Ari Virrey
A Chaotic Neutral Blog:
    About     Archive     Feed

Fsis Recall Data

Welcome to the first posting!

I put in in my head to enact a ‘one-analysis-per-day’ rule, and this is the first result. I ventured over to Data.gov to find some recall information. Source URL. This data is for recall information from the Food Safety and Inspection Service (FSIS).

After converting to CSV and some minor cleaning, I used the following code to convert it into a pandas data frame for some basic exploratory data analysis. This is not in-depth, but more of an attempt to get more practice with pandas data frames. Future analysis will get deeper as I learn and get more comfortable with Python. Comments appreciated in support of the learning process.

Here we go

Data is from 2005 to 2014. As such, this for loop imports all the CSV files I have stored locally. I encountered a utf-8 error and thanks to the folks at Stackoverflow I was able to determine that this encoding would help resolve my issue. Problem solved!

import pandas as pd
import matplotlib.pyplot as plt
from datetime import datetime as dt

%matplotlib inline

def get_data(myvar):
    pth = "/Users/ari/ds/gitblog/FSIS Recall Info/r{}.csv"
    df = []
    for i in myvar:
        fullpath = pth.format(i)
        df.append(pd.read_csv(fullpath, encoding = "ISO-8859-1"))
    return pd.concat(df)

yrs = list(range(2005,2015,1))
rdf = get_data(yrs)

Here we do a bit of additional data cleaning. Data in the ‘recall pounds’ field was not all numeric, so if it was not a number I threw it out. Additionally, we take the provided date format (e.g. Sep 23 2005) and converting to a datetime format.

rdf[pd.to_numeric(rdf['rPounds'], errors='coerce').notnull()].reset_index()
rdf['rDt'] = pd.to_datetime(rdf['rDt'],format='%b %d %Y')
rdf.dropna();

I wanted to do a quick summary by Years and Months, so I added these to the DataFrame object.

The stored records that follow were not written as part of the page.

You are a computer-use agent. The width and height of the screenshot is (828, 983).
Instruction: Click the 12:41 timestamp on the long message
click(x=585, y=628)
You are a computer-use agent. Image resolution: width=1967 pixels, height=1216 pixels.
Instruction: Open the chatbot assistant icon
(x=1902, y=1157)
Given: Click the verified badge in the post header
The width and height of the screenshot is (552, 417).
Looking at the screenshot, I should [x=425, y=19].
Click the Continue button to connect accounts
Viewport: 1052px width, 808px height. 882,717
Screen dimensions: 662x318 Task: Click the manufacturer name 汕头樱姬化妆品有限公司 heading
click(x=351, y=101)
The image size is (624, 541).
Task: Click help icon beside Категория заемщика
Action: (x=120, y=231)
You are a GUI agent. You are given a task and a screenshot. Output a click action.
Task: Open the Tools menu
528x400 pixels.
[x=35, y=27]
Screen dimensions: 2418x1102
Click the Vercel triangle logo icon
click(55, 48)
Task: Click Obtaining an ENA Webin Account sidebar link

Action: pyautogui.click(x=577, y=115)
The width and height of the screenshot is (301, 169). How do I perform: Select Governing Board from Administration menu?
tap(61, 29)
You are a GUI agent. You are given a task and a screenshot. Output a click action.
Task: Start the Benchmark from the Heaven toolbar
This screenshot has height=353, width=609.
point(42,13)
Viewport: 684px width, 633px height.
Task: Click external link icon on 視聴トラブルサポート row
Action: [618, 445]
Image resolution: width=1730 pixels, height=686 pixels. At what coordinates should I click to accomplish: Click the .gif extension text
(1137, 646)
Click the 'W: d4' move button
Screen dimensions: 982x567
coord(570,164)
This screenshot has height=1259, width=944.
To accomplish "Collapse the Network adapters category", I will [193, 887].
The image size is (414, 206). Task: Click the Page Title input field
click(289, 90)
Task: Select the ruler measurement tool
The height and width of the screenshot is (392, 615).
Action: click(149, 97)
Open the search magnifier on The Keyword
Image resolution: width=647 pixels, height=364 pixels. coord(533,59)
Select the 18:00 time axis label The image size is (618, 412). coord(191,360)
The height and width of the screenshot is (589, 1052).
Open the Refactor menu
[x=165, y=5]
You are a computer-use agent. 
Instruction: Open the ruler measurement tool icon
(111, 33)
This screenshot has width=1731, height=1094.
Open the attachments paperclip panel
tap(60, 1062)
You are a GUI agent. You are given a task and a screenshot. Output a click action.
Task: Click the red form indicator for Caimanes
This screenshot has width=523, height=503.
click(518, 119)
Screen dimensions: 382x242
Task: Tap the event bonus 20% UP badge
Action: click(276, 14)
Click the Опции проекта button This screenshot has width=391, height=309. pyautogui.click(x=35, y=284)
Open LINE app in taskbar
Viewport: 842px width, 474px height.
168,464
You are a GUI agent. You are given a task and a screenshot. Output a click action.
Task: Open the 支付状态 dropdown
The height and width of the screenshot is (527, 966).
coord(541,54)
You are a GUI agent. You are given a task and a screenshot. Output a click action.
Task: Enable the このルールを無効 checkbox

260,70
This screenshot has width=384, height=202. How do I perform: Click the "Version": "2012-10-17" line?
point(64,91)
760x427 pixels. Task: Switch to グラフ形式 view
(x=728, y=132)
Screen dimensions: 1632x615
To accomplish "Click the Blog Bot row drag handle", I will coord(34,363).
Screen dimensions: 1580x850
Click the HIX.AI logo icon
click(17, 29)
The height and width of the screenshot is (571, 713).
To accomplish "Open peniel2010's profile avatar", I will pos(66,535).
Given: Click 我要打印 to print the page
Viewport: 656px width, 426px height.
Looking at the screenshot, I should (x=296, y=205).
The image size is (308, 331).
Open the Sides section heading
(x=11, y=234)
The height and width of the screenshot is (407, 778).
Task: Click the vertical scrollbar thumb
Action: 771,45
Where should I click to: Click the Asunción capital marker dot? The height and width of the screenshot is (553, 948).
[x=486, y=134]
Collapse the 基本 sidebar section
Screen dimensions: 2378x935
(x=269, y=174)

rdf['rYr'] = pd.DatetimeIndex(rdf['rDt']).year
rdf['rMo'] = pd.DatetimeIndex(rdf['rDt']).month

We then plot the Year info.

sDt1 = rdf.rYr.value_counts().sort_index()
sDt1.plot();

Image test

Lastly we plot the Months data as a bar.

sDt2 = rdf.rMo.value_counts().sort_index()
sDt2.plot.bar(color='skyblue');

Image test

Stay Chaotic – Stay Neutral

ARI